-- Start Reading passage --

A lot of things, some of them emotional, come into play in the business of purchasing a custom instrument...

Customers are sometimes swept away with the idea of buying the instrument of their dreams. Some have not only dreamed, they've worked, saved, considered, researched, e-mailed back-and-forth, and generally invested time, effort and money in the business transaction. But then a lot of people forget that it IS INDEED business...

How many people actually enter into purchasing an instrument WITHOUT preparing a contract? How many people might actually seek out legal advice in preparing such a contract? How many would research, as Stephen suggests, the legal ramifications if something goes wrong? Usually, a customer's efforts are so focused on the joy, anticipation and excitement of the new purchase, that the "business" stuff is swept aside. Emotions trump business sense in a lot of these cases.

Then we come to the actual mechanics of the transaction... How many people would pay a plumber or renovator in full to do a new bathroom for their home, and then expect to wait years for the completion of that bathroom? Yet, that model seems to be the norm in the world of custom instruments... What makes instrument builders different from renovators? It's emotion coming into play yet again!

Potential customers of instrument builders congregate on sites like this one, we natter back and forth about the instruments we crave, we read threads entitled, "My New Fr******* tel Mandolin. Fantastic!!!" and we all pile on with congratulations to the new owner. Once again, it's emotions at play!

-- End Reading passage --
-- Start Material provided --

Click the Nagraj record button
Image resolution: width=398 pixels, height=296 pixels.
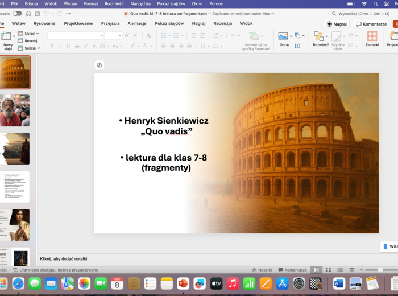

-- End Material provided --

### Tasks for this exercise
1. Decide whether each statement agrees with the post on buying a custom instrument, answering yes or no and quoting the words of the post that settle it: (a) Many people forget that buying a custom instrument is a business deal. (b) Paying in full and then waiting years seems to be the usual way custom instruments are sold. (c) Most customers get legal advice before buying a custom instrument.
2. Repeat the post on buying a custom instrument word for word, from "Customers are sometimes" to "of these cases.".
3. Go on with the post on buying a custom instrument from the point where it stops.
The listing has nothing to do with the post on buying a custom instrument.

### In response
1.
(a) Yes: "But then a lot of people forget that it IS INDEED business..."
(b) Yes: "Yet, that model seems to be the norm in the world of custom instruments..."
(c) No: "Usually, a customer's efforts are so focused on the joy, anticipation and excitement of the new purchase, that the "business" stuff is swept aside."

2.
Customers are sometimes swept away with the idea of buying the instrument of their dreams. Some have not only dreamed, they've worked, saved, considered, researched, e-mailed back-and-forth, and generally invested time, effort and money in the business transaction. But then a lot of people forget that it IS INDEED business...

How many people actually enter into purchasing an instrument WITHOUT preparing a contract? How many people might actually seek out legal advice in preparing such a contract? How many would research, as Stephen suggests, the legal ramifications if something goes wrong? Usually, a customer's efforts are so focused on the joy, anticipation and excitement of the new purchase, that the "business" stuff is swept aside. Emotions trump business sense in a lot of these cases.

3.
The not-so-long-ago thread that ran for several months, about a talented builder who left a lot of people hanging, and is now hopefully finding his feet again, might have served as a warning to some, but I'll bet that they're lining up again to offer their money as down payments.  Then, if a potential customer proposes a deal which actually protects both sides of a business transaction, the builder will refuse it because he has all these people waiting to throw money at him, hoping to be one of the few who can get a mandolin, and get it quickly. Our host allowed that thread to run for as long as it did because he stated that he had had more complaints about that one builder than any other in his history hosting this site.

I was a contractor for many years. I strived to give my customers great service and prices. Not every potential customer hired me, just as I told some people that I was "too busy" to do their work after talking to them and doing my due diligence about them... (Yes, I "fired" the customer!) When I hire someone (and I've ordered custom instruments myself...) I do my due diligence before I think about the emotional side of purchasing. But then I may be different; I tend to think of my instruments as tools.

----------


## Darryl Wolfe

> In times like these when everybody seems to be in debt - even whole countries - I come to think that money is just a figment of our imagination (or computers' imagination), and one morning we will wake up to reality and find that all we got is our mandolins.



+10

----------


## Crieftan

Further to my post above this is the website of the Accountant in Bankruptcy http://www.aib.gov.uk/

They will be able to explain the process to anyone who is worried - but first of all they will be able to confirm if he actually has been sequestrated.

----------


## fscotte

> This is the first I've heard--he didn't send me an email.  Perhaps it's coming.  I'm more than a little angry about this.  He strung me along for 2 1/2 years.  That was about 800 bucks lost.  There wasn't anything I could do from across the ocean.  He probably won't answer, but his name on here is *Stringer*.



I think the nickname should have been a warning sign.  As in, I'm gonna string you along all the way...

----------


## Daithio

fscotte,  Yes indeed!

----------


## cedartower

> I'm sorry to hear this.
> 
> Freshwater operated from a town only about half an hour from me, but curiously I have never met him.  
> 
> There was something about last winter having been very bad in Scotland given as a reason for a delay on one of these threads.  I have to say I wasn't convinced by that at the time, and I wondered if all was well.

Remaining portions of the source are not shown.